Russia had previously warned that several Ukrainian mines have drifted away from the country’s ports
A naval mine has been detected in the Black Sea off the coast of northern Turkey, near the border with Bulgaria, the Turkish Defense Ministry announced on Monday.
A team of sappers from the Underwater Defense (SAS) has been deployed to the area not far from the port town of Igneada to deactivate the device, the ministry said on Twitter.
Turkey had already neutralized a stray mine near the Bosphorus strait on Saturday. It was described as an “old type,” which had been used by the Soviet military during World War II.
The discovery led to a brief halt in traffic along the Bosphorus, a key transport artery connecting the Black Sea and the Mediterranean. The Turkish authorities have also banned night-time fishing in the Black Sea. Media reports at the weekend claimed that a second mine had been found and destroyed in the area.

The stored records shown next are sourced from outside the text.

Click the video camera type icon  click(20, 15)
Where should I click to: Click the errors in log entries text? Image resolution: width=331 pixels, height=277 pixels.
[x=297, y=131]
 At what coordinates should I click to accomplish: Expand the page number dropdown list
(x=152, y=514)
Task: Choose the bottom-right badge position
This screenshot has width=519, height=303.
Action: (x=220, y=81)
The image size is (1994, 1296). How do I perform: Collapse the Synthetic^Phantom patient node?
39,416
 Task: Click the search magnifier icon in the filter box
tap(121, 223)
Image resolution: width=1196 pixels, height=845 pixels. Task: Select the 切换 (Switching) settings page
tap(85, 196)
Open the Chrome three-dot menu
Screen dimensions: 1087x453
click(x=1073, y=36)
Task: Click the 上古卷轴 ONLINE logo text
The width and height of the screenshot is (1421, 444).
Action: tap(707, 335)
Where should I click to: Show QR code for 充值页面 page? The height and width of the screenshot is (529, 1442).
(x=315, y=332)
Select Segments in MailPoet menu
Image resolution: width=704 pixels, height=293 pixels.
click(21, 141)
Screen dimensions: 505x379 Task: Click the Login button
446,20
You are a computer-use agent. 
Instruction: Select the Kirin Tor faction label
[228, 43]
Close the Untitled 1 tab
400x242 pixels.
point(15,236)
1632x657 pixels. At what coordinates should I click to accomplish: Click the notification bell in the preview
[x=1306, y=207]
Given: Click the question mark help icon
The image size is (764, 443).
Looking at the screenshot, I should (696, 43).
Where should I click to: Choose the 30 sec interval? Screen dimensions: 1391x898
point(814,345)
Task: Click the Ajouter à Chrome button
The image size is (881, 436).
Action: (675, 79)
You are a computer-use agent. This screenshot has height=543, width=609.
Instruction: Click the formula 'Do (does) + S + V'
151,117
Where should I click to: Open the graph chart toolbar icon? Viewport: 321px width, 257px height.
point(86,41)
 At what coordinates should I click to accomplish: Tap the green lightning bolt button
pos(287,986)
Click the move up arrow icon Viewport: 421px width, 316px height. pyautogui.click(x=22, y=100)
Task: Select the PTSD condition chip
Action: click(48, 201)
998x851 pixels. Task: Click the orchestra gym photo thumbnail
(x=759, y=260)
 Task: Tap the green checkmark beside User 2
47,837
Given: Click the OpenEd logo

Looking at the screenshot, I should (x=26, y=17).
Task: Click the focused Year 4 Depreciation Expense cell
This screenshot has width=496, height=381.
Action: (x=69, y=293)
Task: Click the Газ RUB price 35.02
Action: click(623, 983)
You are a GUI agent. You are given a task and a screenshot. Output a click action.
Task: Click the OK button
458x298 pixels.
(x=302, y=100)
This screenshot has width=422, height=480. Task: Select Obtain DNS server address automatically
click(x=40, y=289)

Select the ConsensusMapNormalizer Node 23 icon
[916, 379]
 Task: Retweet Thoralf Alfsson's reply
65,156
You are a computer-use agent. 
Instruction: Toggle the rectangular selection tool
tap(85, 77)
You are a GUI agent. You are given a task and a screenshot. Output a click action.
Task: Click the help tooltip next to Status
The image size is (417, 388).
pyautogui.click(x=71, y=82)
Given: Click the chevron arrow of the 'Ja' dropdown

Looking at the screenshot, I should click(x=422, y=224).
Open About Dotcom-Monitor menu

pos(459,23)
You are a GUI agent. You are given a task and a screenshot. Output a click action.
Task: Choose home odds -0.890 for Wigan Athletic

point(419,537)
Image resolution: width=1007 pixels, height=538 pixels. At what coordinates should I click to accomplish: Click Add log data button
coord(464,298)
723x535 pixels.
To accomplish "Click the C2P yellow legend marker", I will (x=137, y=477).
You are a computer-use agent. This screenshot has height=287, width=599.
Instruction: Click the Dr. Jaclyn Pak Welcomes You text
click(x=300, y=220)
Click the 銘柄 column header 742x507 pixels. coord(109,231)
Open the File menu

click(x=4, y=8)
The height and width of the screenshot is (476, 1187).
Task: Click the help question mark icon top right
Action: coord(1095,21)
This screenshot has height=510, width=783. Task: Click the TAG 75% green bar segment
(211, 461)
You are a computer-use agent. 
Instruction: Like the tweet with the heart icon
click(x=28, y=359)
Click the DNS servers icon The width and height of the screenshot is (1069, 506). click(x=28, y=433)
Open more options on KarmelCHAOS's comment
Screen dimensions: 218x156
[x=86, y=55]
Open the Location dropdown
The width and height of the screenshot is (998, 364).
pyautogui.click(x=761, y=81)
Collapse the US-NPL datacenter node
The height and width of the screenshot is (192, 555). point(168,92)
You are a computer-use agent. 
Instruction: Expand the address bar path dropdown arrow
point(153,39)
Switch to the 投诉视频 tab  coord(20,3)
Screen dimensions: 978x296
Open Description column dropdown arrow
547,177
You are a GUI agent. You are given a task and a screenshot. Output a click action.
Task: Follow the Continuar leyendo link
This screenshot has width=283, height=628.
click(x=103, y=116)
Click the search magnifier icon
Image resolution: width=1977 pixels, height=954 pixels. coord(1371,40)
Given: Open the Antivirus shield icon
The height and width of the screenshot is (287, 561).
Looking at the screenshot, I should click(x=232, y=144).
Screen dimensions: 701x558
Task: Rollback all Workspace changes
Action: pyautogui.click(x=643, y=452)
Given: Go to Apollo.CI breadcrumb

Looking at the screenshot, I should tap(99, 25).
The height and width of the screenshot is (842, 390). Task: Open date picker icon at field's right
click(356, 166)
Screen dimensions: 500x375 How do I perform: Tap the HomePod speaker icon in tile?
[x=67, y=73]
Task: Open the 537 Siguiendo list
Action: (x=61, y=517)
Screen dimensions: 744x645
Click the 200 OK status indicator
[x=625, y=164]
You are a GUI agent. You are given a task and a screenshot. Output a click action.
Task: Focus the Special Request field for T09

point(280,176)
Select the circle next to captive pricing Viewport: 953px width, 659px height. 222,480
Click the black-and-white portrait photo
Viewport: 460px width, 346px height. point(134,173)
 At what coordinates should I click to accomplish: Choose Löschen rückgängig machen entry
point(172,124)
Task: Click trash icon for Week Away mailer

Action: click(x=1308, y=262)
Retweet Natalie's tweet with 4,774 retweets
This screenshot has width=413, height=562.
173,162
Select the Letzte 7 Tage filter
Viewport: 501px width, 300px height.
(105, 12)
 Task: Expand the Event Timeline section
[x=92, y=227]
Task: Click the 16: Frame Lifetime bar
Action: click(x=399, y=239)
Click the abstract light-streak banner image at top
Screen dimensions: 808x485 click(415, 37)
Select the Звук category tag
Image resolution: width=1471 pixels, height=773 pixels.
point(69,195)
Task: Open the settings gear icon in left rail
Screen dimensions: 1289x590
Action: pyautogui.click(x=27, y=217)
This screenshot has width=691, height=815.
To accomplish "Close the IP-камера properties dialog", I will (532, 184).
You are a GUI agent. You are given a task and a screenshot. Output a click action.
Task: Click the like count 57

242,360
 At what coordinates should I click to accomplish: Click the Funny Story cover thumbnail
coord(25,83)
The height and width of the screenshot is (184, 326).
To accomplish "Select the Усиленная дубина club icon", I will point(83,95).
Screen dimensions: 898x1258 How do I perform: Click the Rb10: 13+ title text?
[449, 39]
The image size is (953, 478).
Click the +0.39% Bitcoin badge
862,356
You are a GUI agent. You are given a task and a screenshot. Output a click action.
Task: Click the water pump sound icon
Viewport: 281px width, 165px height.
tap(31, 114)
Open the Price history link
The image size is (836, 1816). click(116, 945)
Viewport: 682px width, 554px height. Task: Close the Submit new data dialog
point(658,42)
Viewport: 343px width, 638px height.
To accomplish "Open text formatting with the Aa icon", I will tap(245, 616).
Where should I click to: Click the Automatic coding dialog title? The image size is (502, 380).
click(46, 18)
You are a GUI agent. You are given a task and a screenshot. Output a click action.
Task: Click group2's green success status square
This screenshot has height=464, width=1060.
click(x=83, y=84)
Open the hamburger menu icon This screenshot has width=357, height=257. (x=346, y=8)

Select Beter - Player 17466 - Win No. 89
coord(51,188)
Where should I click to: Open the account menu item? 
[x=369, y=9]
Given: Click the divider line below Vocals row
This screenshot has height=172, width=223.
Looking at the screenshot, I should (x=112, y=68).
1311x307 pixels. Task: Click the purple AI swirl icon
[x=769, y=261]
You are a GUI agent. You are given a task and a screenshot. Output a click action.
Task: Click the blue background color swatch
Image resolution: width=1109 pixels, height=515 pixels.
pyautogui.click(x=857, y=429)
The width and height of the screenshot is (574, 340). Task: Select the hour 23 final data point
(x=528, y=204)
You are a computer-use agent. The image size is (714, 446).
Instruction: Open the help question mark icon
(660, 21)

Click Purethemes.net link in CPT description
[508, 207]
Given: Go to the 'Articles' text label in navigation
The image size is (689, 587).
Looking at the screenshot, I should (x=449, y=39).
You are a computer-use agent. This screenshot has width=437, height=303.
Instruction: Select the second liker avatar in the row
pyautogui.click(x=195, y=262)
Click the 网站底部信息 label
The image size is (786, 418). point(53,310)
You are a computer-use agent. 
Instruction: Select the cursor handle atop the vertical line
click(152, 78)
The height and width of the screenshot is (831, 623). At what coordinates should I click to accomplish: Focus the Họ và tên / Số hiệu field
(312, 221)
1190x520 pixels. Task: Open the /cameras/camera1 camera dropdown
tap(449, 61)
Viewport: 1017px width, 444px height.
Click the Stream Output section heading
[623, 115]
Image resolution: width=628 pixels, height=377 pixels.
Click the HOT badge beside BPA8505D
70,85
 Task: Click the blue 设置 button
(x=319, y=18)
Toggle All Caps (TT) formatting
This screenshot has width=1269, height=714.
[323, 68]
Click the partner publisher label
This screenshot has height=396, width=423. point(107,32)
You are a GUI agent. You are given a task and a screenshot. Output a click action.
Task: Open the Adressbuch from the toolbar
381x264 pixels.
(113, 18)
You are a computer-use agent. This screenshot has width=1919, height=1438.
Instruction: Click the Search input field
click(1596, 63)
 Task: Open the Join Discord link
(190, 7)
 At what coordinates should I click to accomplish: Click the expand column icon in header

Russia’s Federal Security Service (FSB) had earlier warned that a number of antique naval mines, which it says were planted by Ukraine along the Black Sea coast in the wake of the Russian military operation in the country, have detached from their anchors due to stormy weather and drifted away.
Kiev has disputed those claims, describing them as Russian disinformation serving as a pretext to close off parts of the sea.
Russia sent its troops into Ukraine over a month ago, following a seven-year standoff over Kiev’s failure to implement the terms of the Minsk agreements, and Russia’s eventual recognition of the Donbass republics of Donetsk and Lugansk. The German- and French-brokered protocols had been designed to regularize the status of those regions within the Ukrainian state.
Russia has now demanded that Ukraine officially declare itself a neutral country that will never join the US-led NATO military bloc. Kiev insists the Russian offensive was completely unprovoked and has denied claims it had been planning to retake the two republics by force.